Archivi categoria: luigi sasso

Bienu

(da: “La Foce e la Sorgente” – Quaderni, III)

«Ascolta bene quello che cantano in questo momento, aggiunge Alabouri. Parlano di un uomo che arriva adesso al villaggio, che ritorna regolarmente al villaggio, che ama il villaggio e ne è riamato. Ascolta bene questa parola che lei canta: Bienu. È il nome di quest’uomo. È il nome di un vecchio saggio Dogon, vissuto in tempi antichissimi. Loro e noi abbiamo deciso di farti dono di questo nome». Così si legge ne Le trait qui nomme di Yves Bergeret. Il nome, in realtà, è sempre una parola donata.

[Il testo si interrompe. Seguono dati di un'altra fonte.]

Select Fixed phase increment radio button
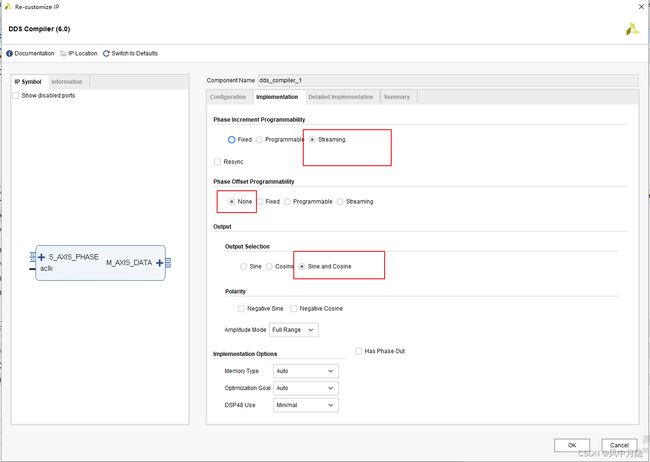This screenshot has height=462, width=650. pyautogui.click(x=232, y=140)
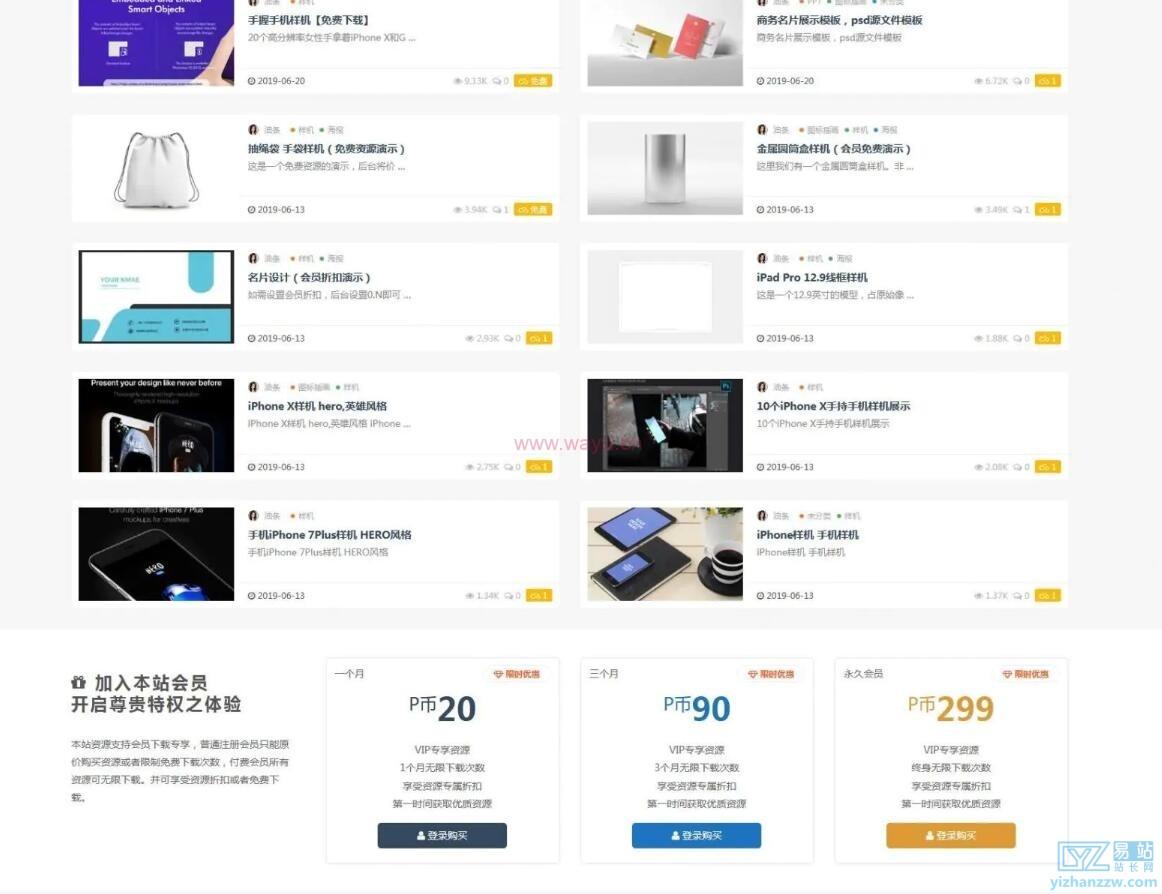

Che dunque appartiene al destinatario del dono e da quel momento in poi l’accompagna, è una parte di lui, ma è nel contempo il suono che racconta un legame. È un filo, il nostro nome, in cui fa nodo la memoria di quel gesto iniziale, rendendo – ogni volta che viene pronunciato – presente il donatore, conservandone ‒ nella sua forma, nel suo movimento ‒ l’eco, l’ombra: è il segno di quella vita, anche quando quella vita chissà dove è nascosta, anche quando quella vita è finita.

(Luigi Sasso, Il quaderno dei nomi)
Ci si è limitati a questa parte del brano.